According to Ohio State University Extension Educator Erika Lyons, one central Ohio elevator has been rejecting corn at 5 parts per million (ppm), with estimates of 10% of corn being rejected this season, but the issue stretches much further.

“Normally we will see minor vomitoxin breakouts in small geographies, but this is a widespread issue throughout Ohio this year,” said John Brien, eastern agronomy manager with AgriGold, an Ohio Farm Bureau group member. “In some cases it is extremely severe, to the point where growers may not have a place to take their corn.”

Brien has heard of instances of vomitoxin in corn testing at over 20 to 30 ppm.

Matthew King, national claims manager for ProAg Crop Insurance and a Delaware County Farm Bureau member, said this year’s vomitoxin numbers are “off the charts” and farmers may have to be patient and creative in order to find a place to sell their corn with high vomitoxin levels.

“Certain elevators have different parameters than others because of their market,” King said. “For example, ethanol plants are a little more strict in what they can accept because they sell the ethanol byproduct, dried distillers grains (DDGs), to livestock producers as feed where higher levels of vomitoxin could be detrimental.”

Crop insurance option

There is a USDA standard for vomitoxin in Ohio that allows for zero to 5 ppm levels in corn.
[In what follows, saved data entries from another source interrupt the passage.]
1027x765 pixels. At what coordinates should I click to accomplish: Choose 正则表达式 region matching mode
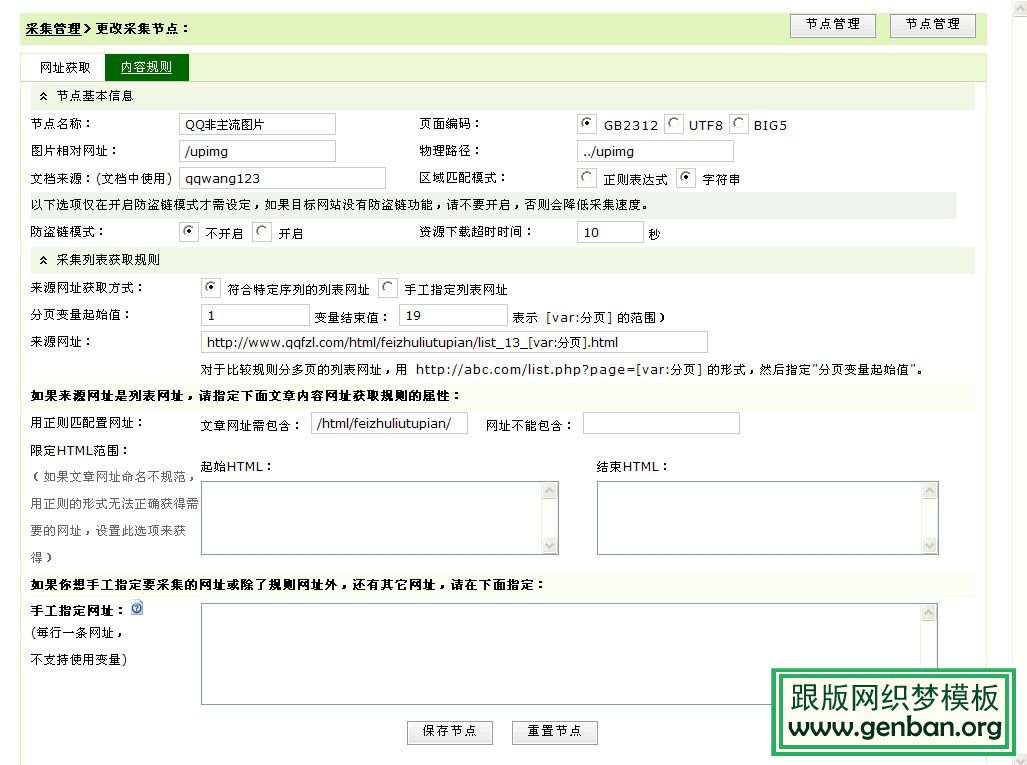[589, 177]
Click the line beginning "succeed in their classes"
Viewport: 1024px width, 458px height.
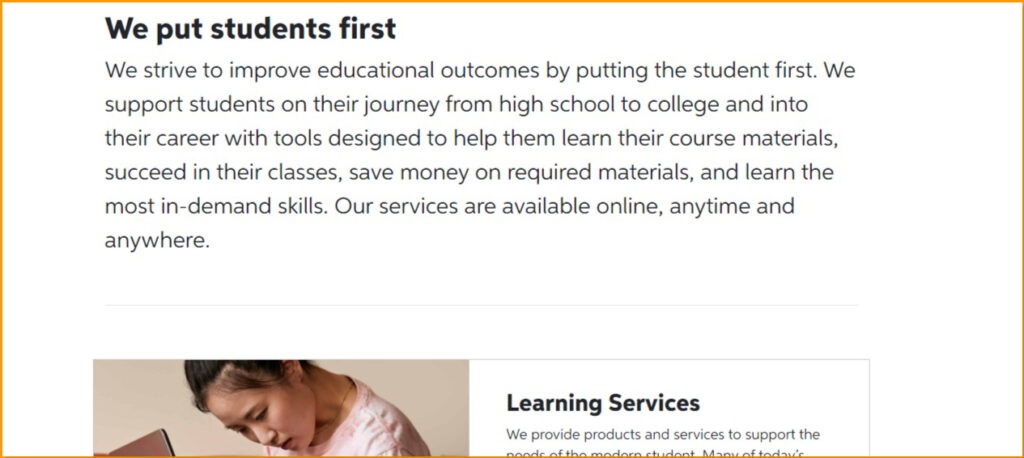(469, 173)
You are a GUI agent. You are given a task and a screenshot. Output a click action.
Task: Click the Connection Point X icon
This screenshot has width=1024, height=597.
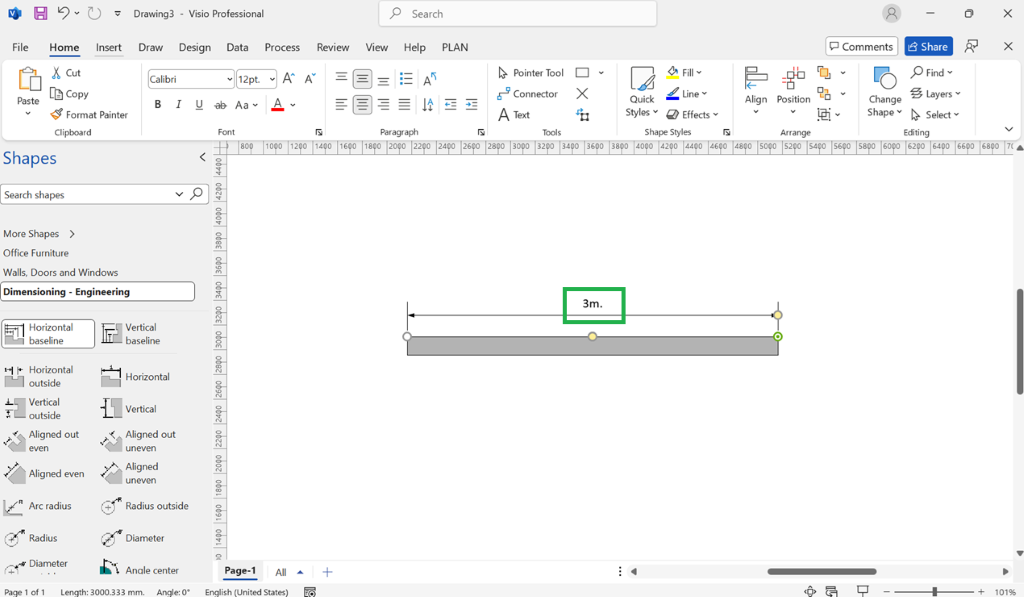click(x=582, y=93)
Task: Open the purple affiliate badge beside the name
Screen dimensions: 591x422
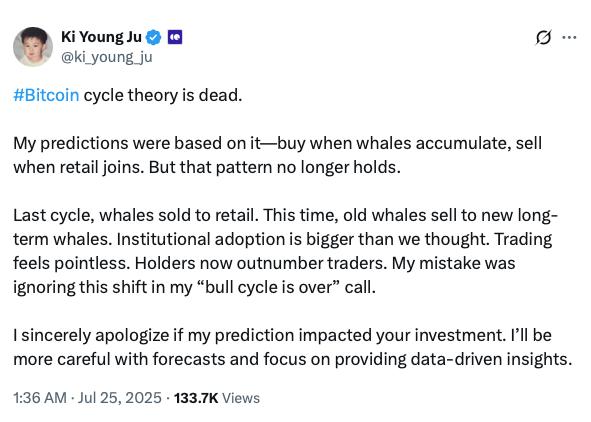Action: pos(175,37)
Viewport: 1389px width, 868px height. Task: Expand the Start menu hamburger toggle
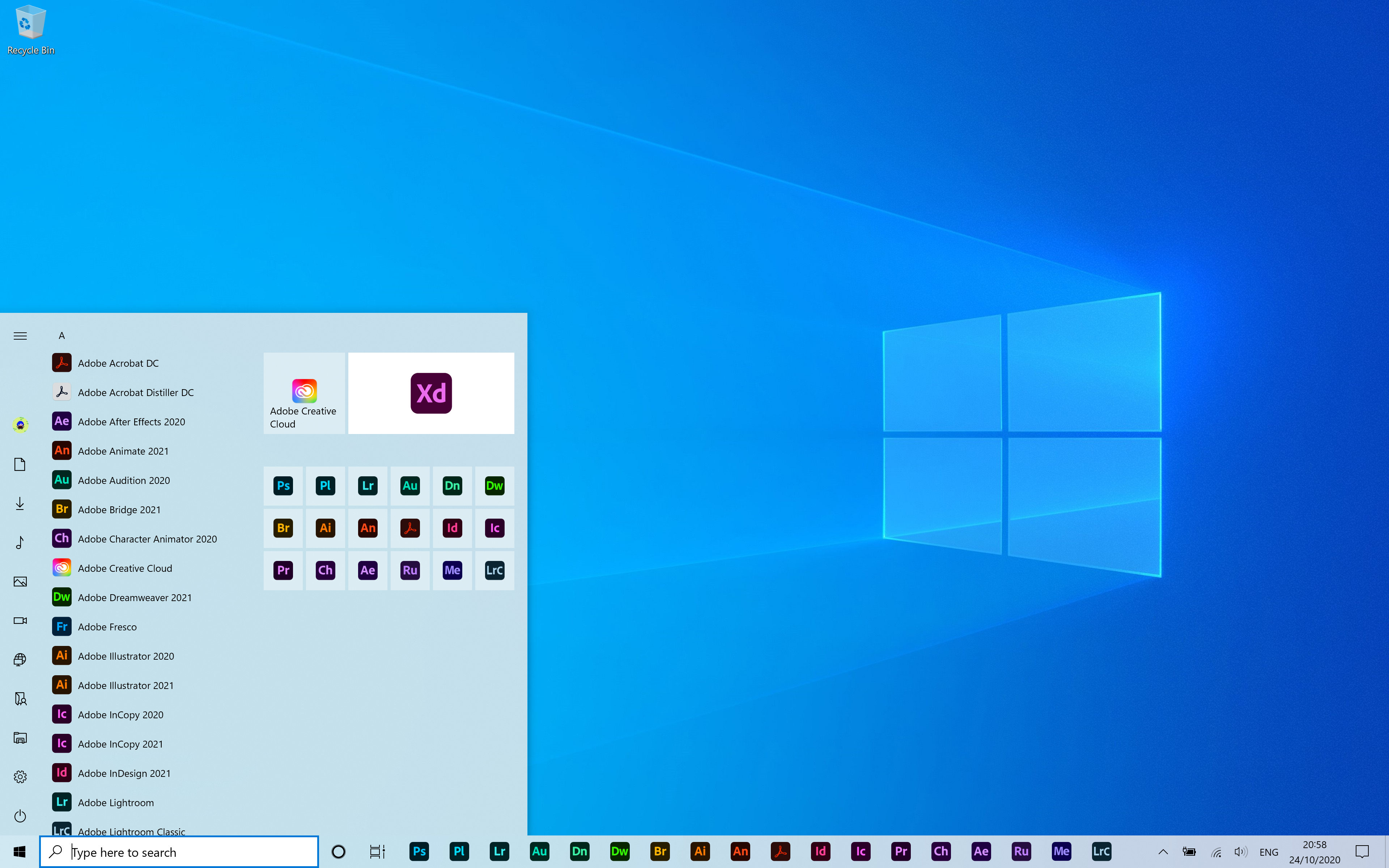pos(20,335)
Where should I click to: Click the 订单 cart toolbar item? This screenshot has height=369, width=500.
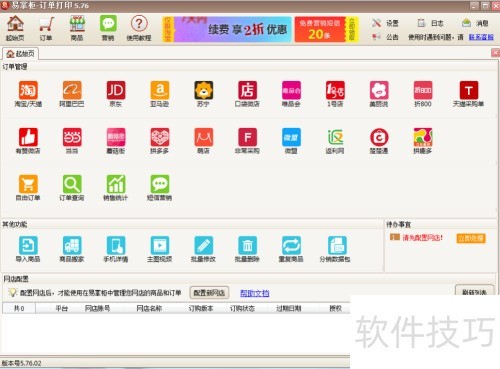click(46, 28)
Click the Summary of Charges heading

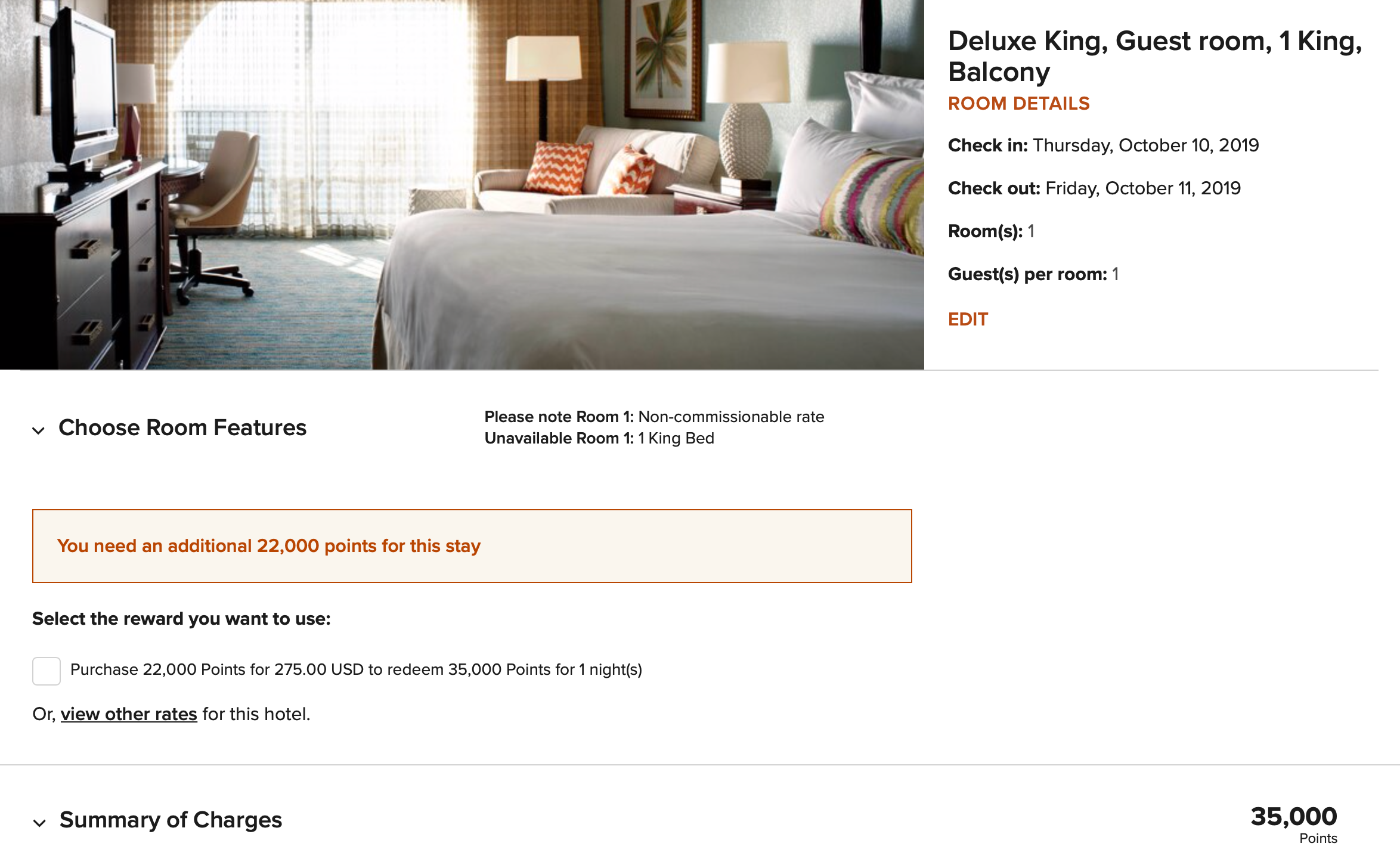pyautogui.click(x=171, y=820)

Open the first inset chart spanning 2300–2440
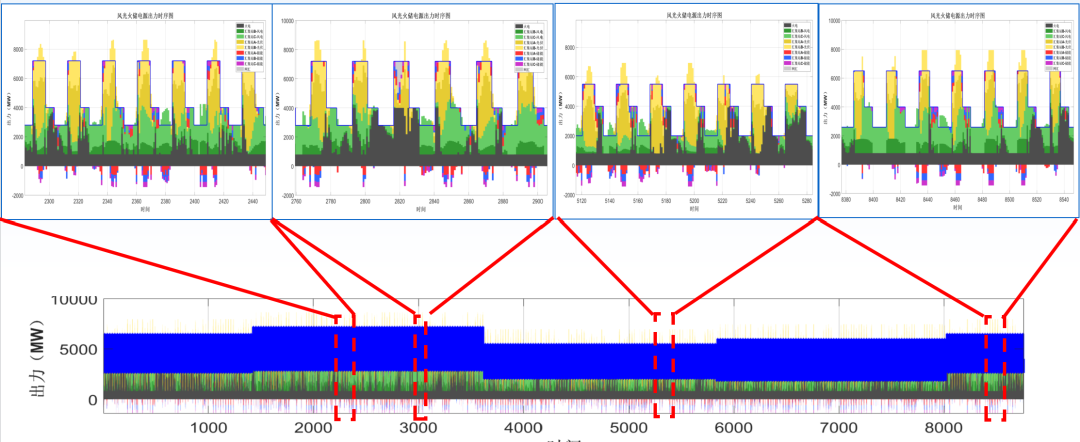coord(135,110)
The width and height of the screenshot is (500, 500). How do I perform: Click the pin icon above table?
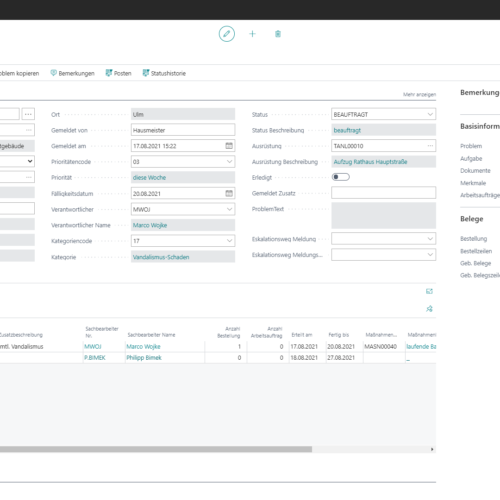pos(429,309)
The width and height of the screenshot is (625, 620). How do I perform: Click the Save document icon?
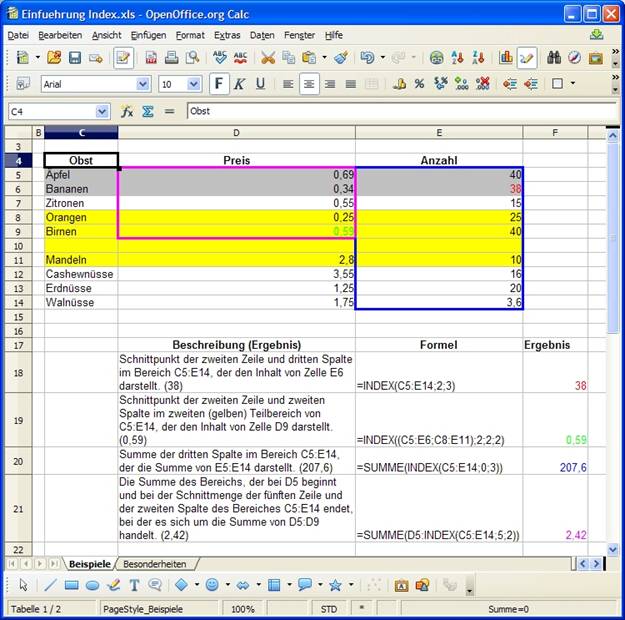(x=74, y=58)
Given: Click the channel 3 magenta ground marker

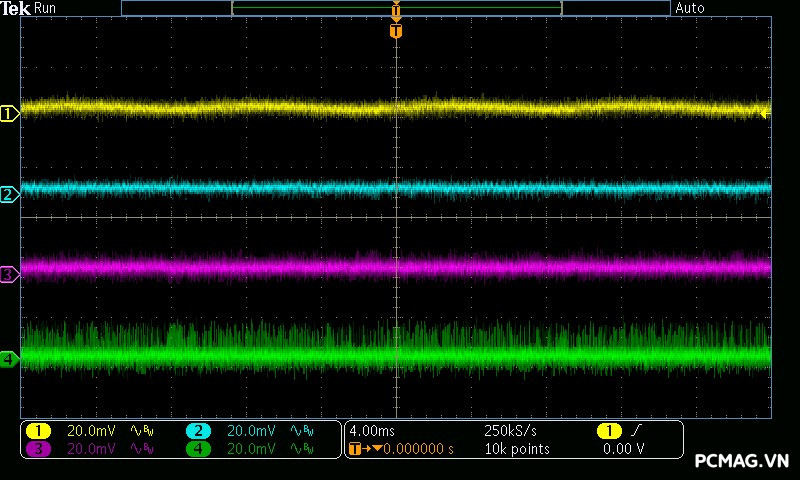Looking at the screenshot, I should coord(9,274).
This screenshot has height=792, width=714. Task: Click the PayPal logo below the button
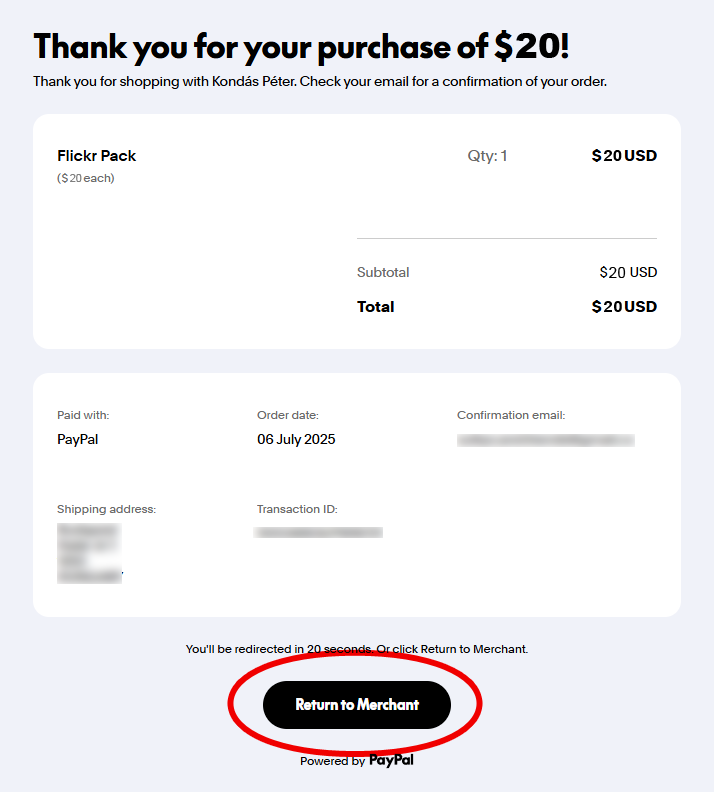point(391,761)
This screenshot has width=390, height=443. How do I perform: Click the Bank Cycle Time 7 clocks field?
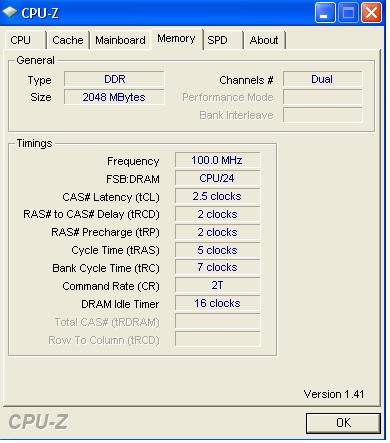pos(217,267)
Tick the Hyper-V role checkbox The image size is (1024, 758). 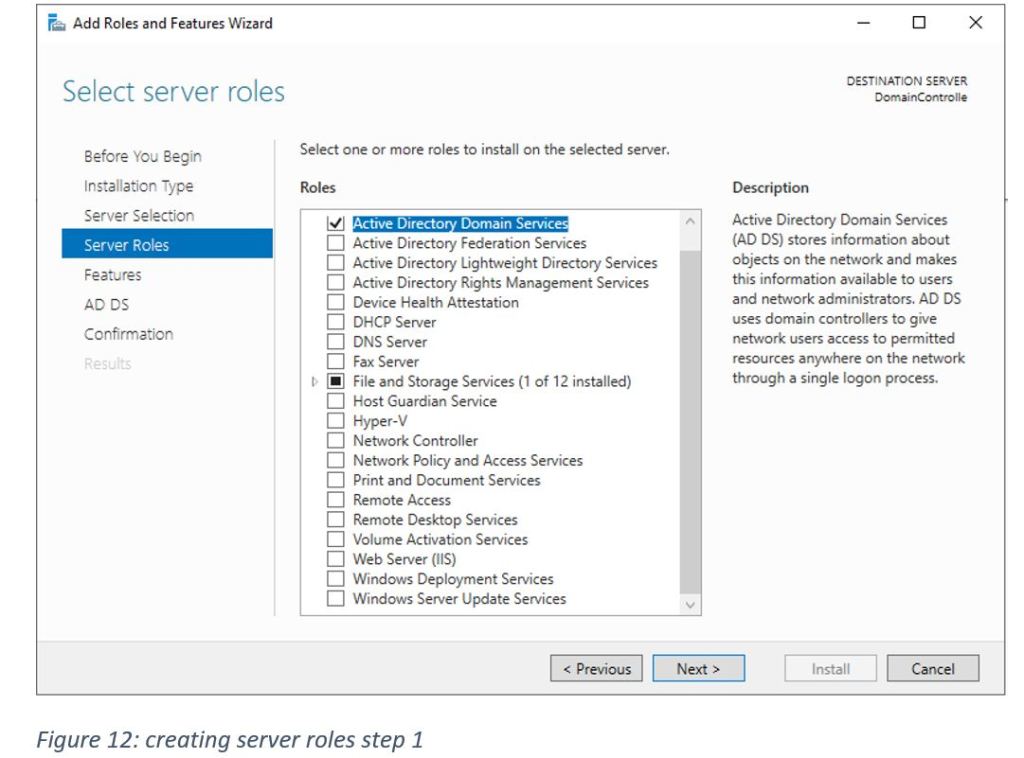335,421
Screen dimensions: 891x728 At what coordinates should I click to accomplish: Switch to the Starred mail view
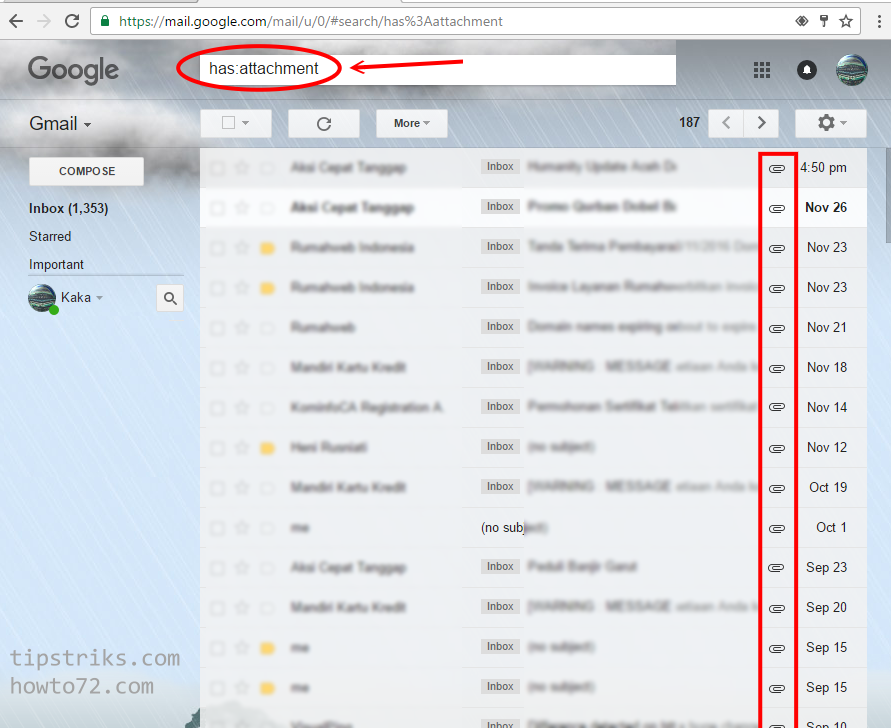(x=50, y=236)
Ratings from five to 10 ppm are considered more severe and anything over a 10 is considered hazardous and extremely difficult to market. Growers need to have the corn sampled by their crop insurance company in order to use these standards for claims.

“Crop insurance may be able to give farmers who are in those types of situations some protection,” King said. “It can’t help if you contracted with an elevator and you can’t deliver there, but it does give you a little variability because if your corn tests at a certain level, you can keep a claim open for a good period of time while you try to get it sold to another buyer. If you simply can’t get it sold, there are discount levels that can be applied that will help you get a claim against the unsold bushels that will offset some of the lost revenue.”